> _Exercise directions_: At the line with "The image size is (700, 601).", start transcribing; stop after the last line of the data below. Keep it exact and leave pictures out.

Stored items
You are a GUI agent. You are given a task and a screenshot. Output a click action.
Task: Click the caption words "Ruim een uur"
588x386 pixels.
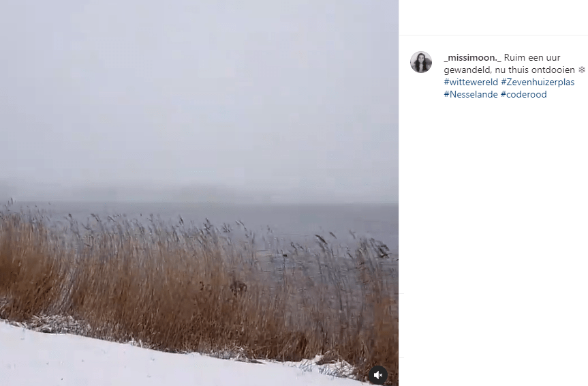coord(532,58)
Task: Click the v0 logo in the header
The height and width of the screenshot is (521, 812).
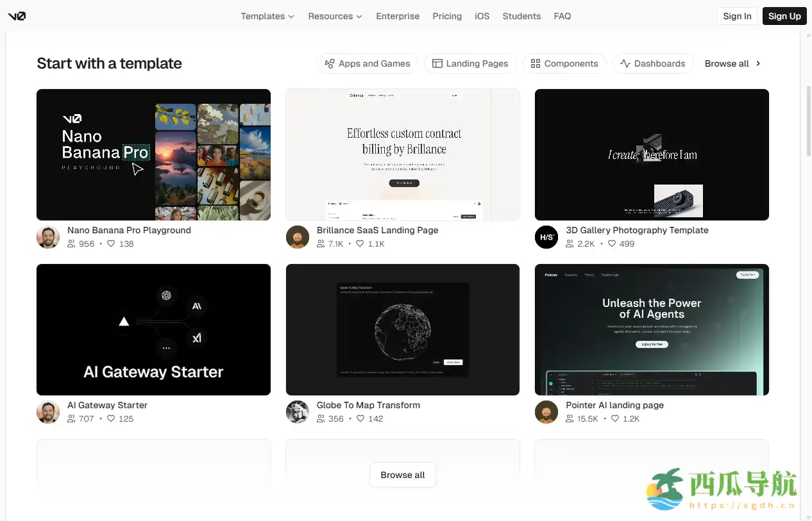Action: tap(17, 16)
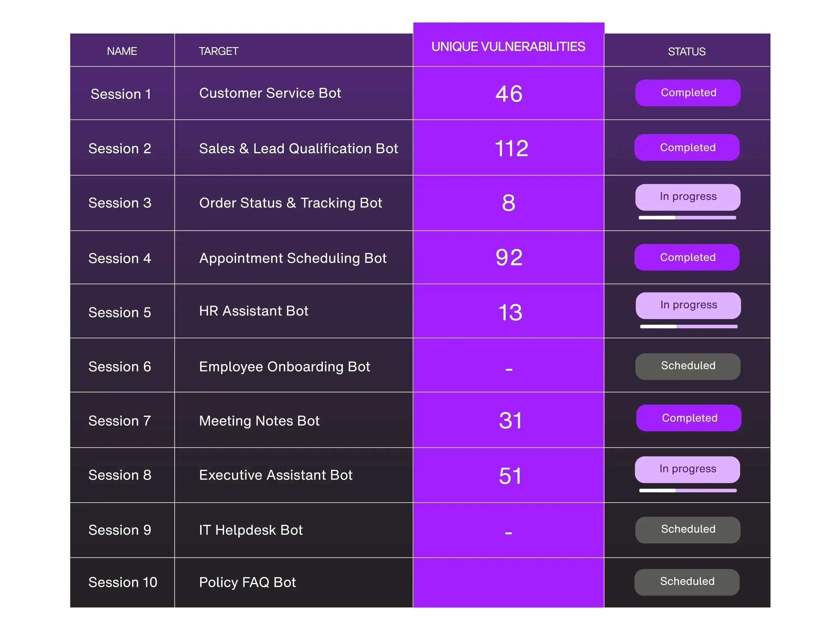The width and height of the screenshot is (840, 630).
Task: Sort by the NAME column header
Action: 122,51
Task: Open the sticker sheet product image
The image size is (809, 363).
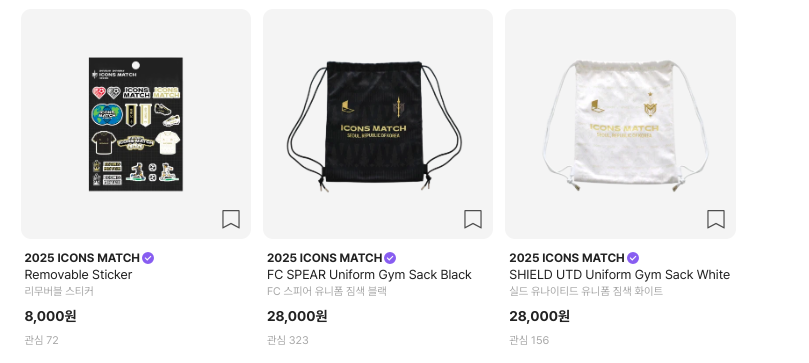Action: point(136,124)
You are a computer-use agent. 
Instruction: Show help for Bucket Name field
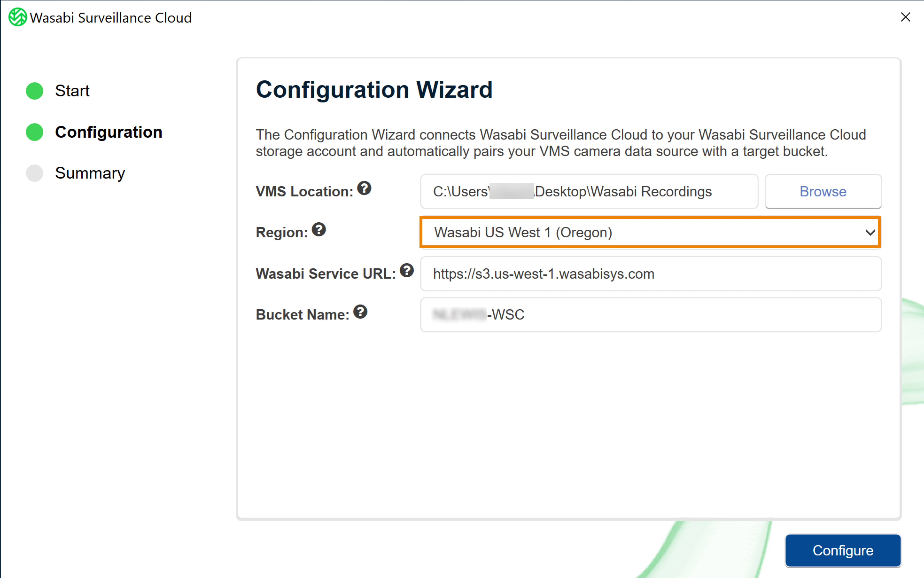pyautogui.click(x=360, y=312)
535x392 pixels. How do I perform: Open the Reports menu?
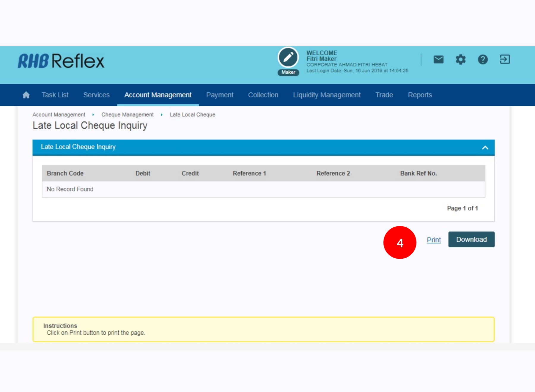(420, 95)
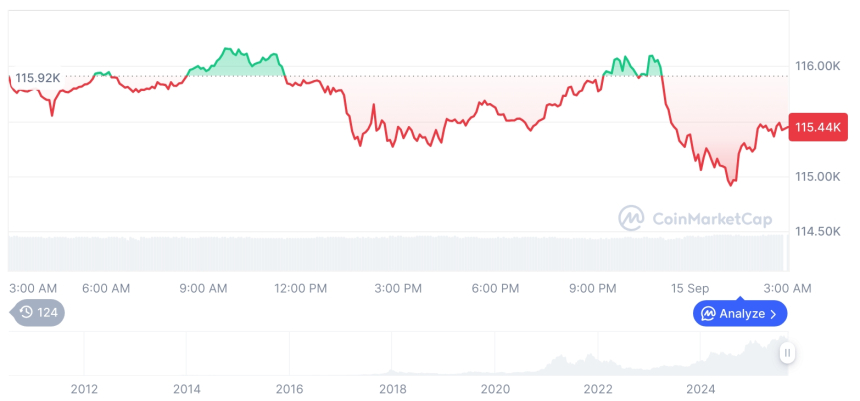860x401 pixels.
Task: Select year 2016 in the timeline navigator
Action: pos(289,388)
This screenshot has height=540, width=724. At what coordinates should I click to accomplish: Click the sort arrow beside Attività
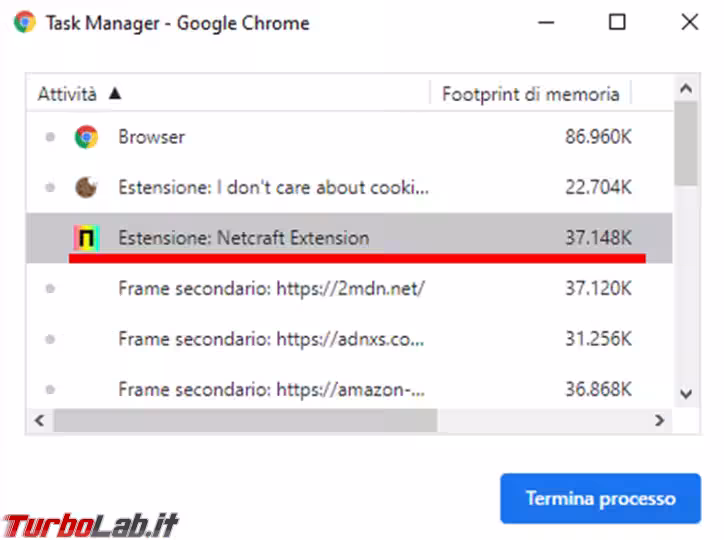point(114,94)
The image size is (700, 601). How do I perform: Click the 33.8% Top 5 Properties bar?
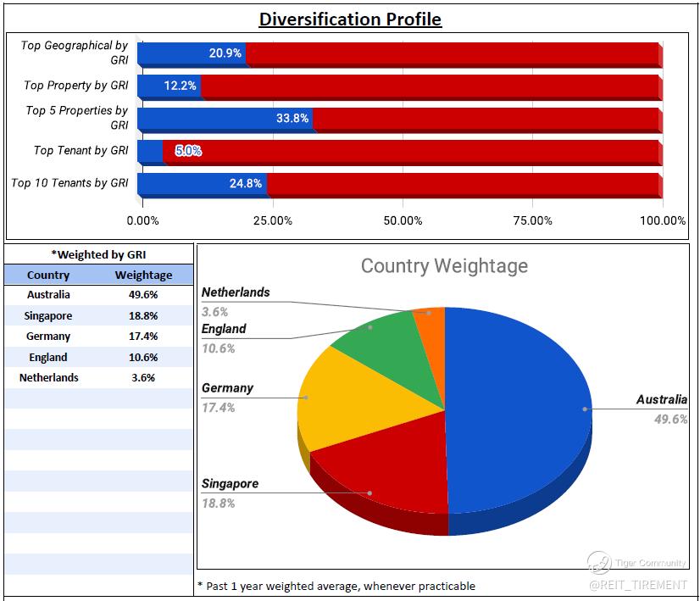pos(225,119)
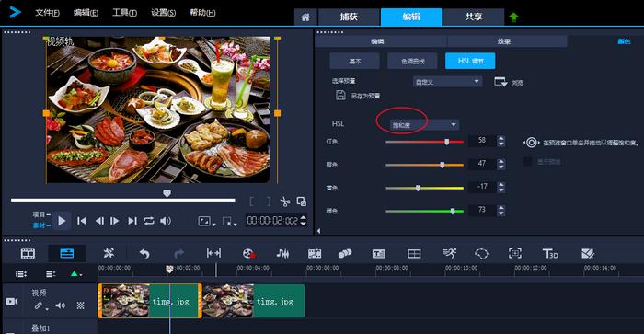The height and width of the screenshot is (334, 644).
Task: Click the 红色 saturation slider
Action: tap(425, 142)
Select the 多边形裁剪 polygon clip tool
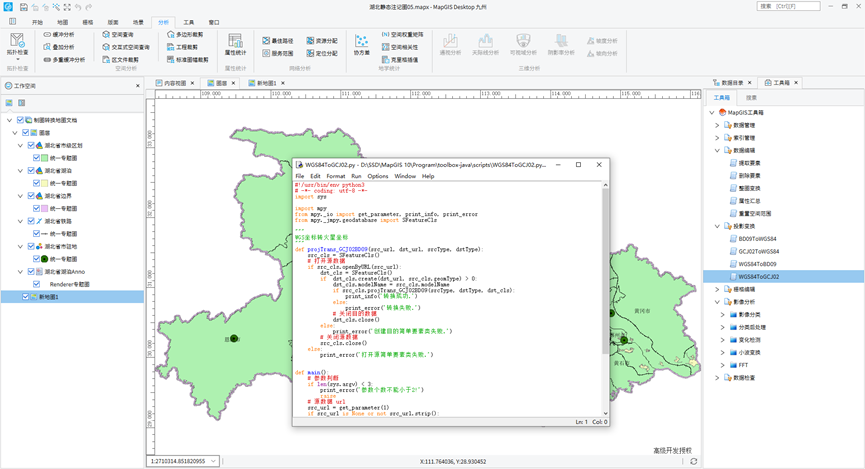 click(184, 34)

> _Final answer_:
The image size is (700, 601). How do I perform: Click the 33.8% Top 5 Properties bar?
pos(225,119)
The height and width of the screenshot is (334, 644).
Task: Click the 红色 saturation slider
Action: tap(425, 142)
Select the 多边形裁剪 polygon clip tool
 click(184, 34)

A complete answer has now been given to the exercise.